Древняя Русь последней из славянских стран приняла христианство и познакомилась с кирилло-мефодиевским книжным наследием. Однако в удивительно короткие сроки она превратила его в свое национальное достояние. По сравнению с другими православными славянскими странами Древняя Русь создала значительно более развитую и жанрово многообразную национальную литературу и неизмеримо лучше сохранила общеславянский корпус памятников, значение которого для образования и развития русского литературного языка было огромно.

13. В середине двенадцатого столетия ранее единое Киевское государство начинает распадаться на отдельные полунезависимые феодальные государственные единицы — «земли». Это разделение в конце концов приводит к феодальной раздробленности, иначе — к началу удельного периода в истории русской государственности. На месте ранее существовавшей относительно единой «империи Рюриковичей» возникают почти независимые в экономическом, политическом и культурном отношении княжества.

В 1025 г. происходит обособление Полоцкого княжества, состоявшего во вражде со всеми остальными феодальными объединениями Киевской Руси. Однако началом подлинного распада «империи Рюриковичей» признается отделение от Киева Новгородской земли в 1136 г. Вслед за тем, к концу XII в. происходит отделение Ростово-Суздальской (впоследствии Владимиро-Суздальской) земли на северо-востоке, Галицко-Волынской — на западе, Смоленской — в верховьях Днепра, Рязанской — по среднему течению р. Оки, и др. Феодальная раздробленность сопровождалась междоусобными войнами князей друг с другом из-за владения спорными территориями. В эти войны включались нередко враждебные Руси кочевые соседние племена, которые соперничавшие между собою князья приглашали в помощь.

Феодальная раздробленность неминуемо влекла за собою падение былого военного могущества Киевской Руси. Княжеские усобицы тяжким бременем ложились на простой русский народ, в первую очередь страдавший и от вражеских набегов, и от внутренних неурядиц. Княжеские раздоры послужили одной из главных причин быстрой победы над Русью татаро-монгольских кочевников и в 1223 г. в битве при Калке, и в 1237 г. при разорении ими Рязани, и в 1238 г. при взятии Владимира, и в 1240 г. при захвате Киева. Лучшие люди тогдашней России с глубокой скорбью осознавали гибельность княжеских усобиц. Осуждение междоусобиц обычно для летописцев. Безымянный автор «Слова о полку Игореве» сетует: «Усобица княземъ на поганыя погыбе, рекоста бо братъ брату: се мое, а то мое же; и начаша князи про малое „се великое“ млъвити, а сами по себе крамолу ковати, а поганiи со вс вcЬ странъ прихождаху с побЬдами на землю Русскую».
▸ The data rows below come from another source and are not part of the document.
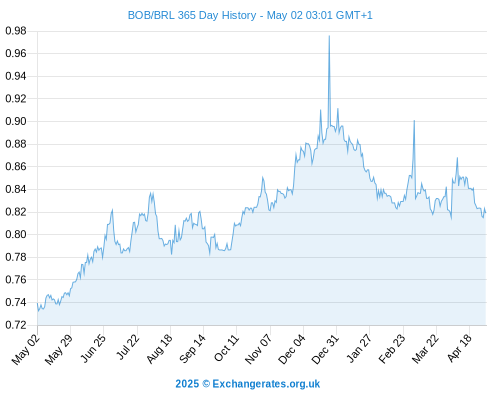Screen dimensions: 495x400
Task: Select the Oct 11 date label
Action: (226, 348)
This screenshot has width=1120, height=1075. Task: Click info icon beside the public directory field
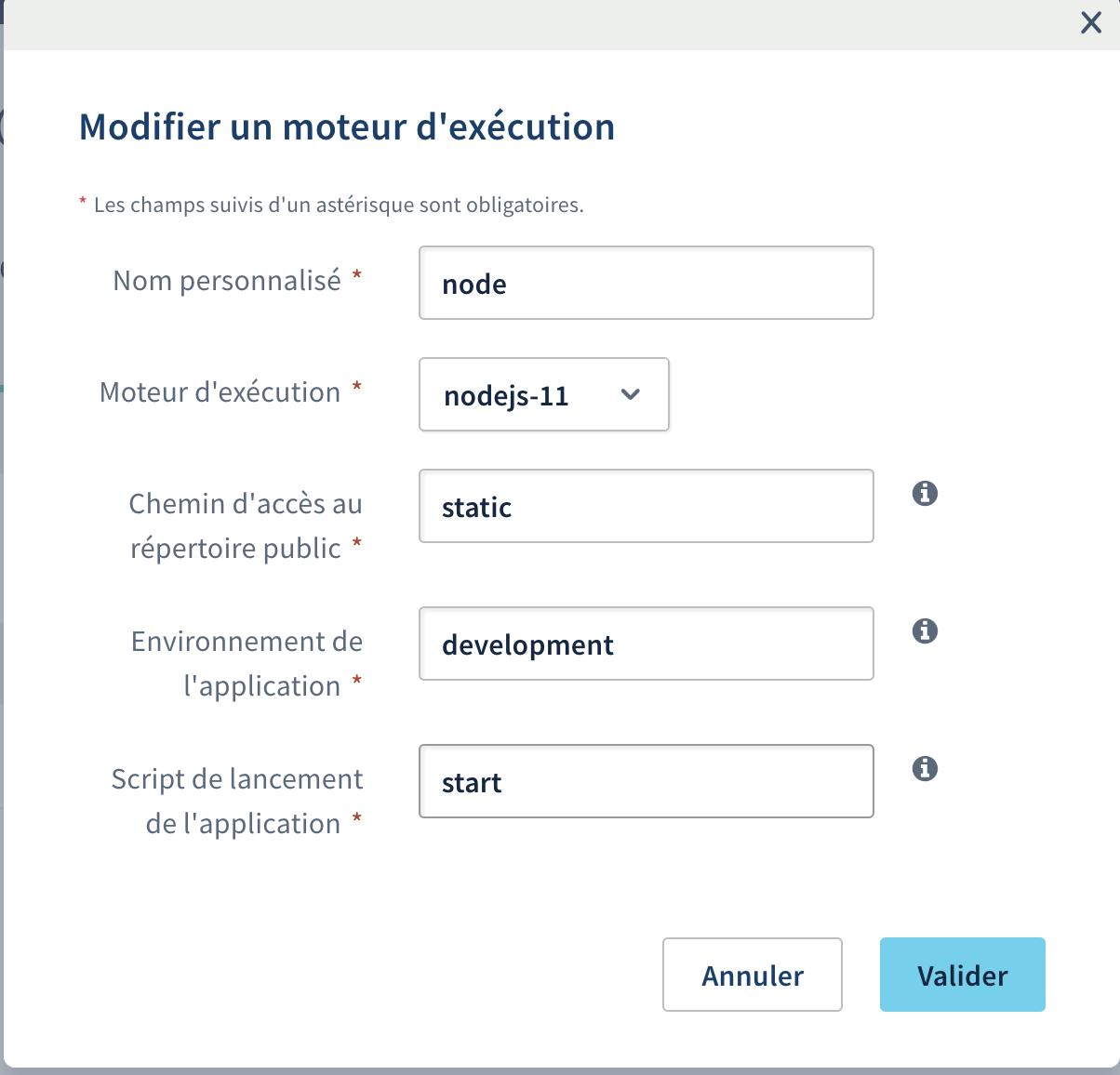coord(925,494)
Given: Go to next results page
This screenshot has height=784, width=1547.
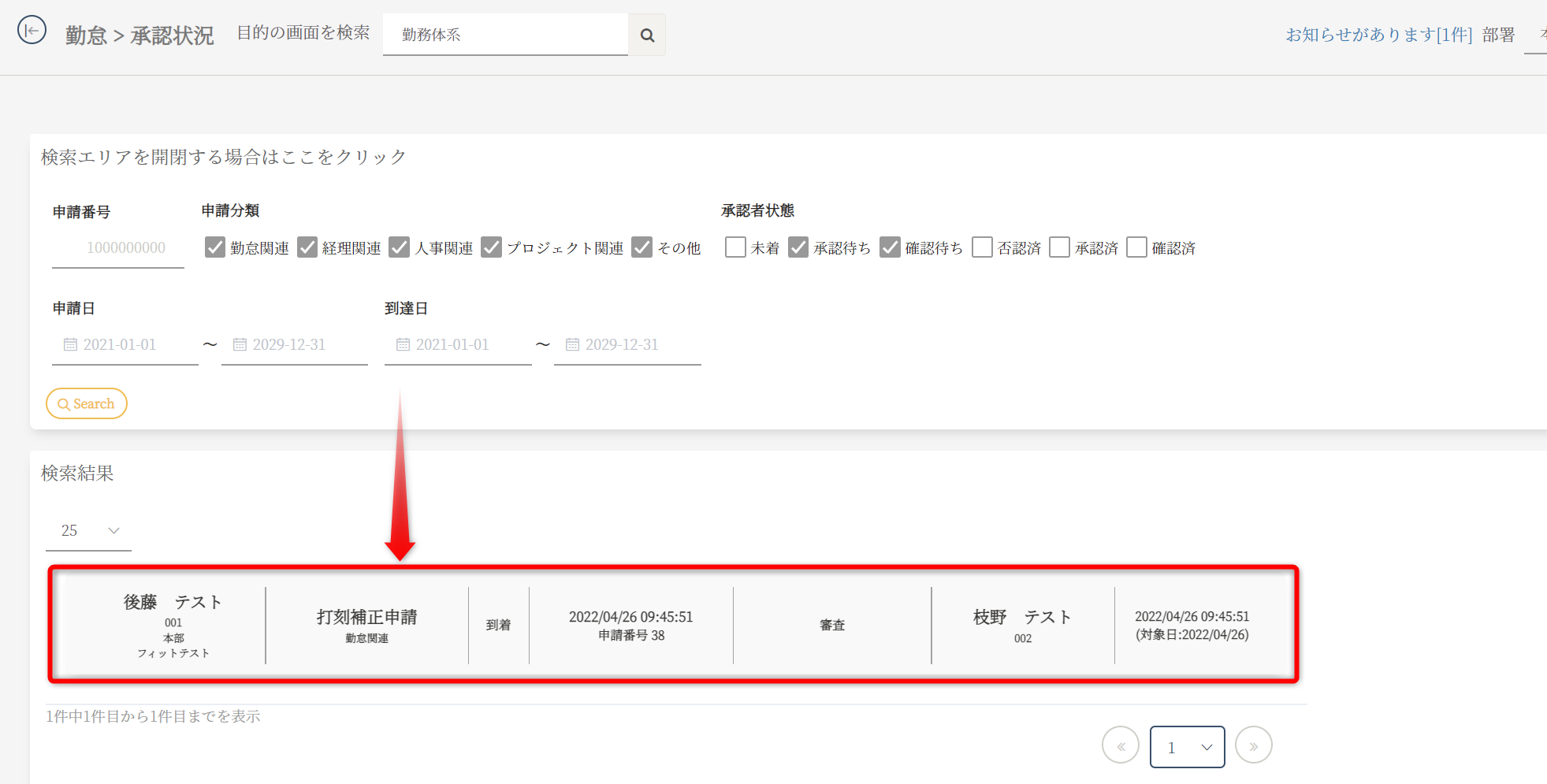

Однако нельзя представлять себе период феодальной раздробленности лишь как время сплошного упадка. Культура русского народа, начало которой было заложено в период расцвета Киевского государства, не только не погибает в последующую эпоху XII–XIV вв., но, наоборот, распространяется вглубь и вширь. Если высокая культура Киевской Руси сосредоточилась главным образом в тогдашней столице, почти не затрагивая окраин, то в период феодальной раздробленности достижения культуры, когда-то свойственные лишь Киеву, становятся достоянием всех полусамостоятельных феодальных государственных объединений, развившихся на восточнославянской территории. Каждый местный княжеский центр стремится соперничать с Киевом, превзойти его по своему великолепию. Это проявляется главным образом в строительном искусстве, но в значительной степени дает себя знать и в области словесного творчества: широко распространяется местное летописание, кладется начало «областным литературам».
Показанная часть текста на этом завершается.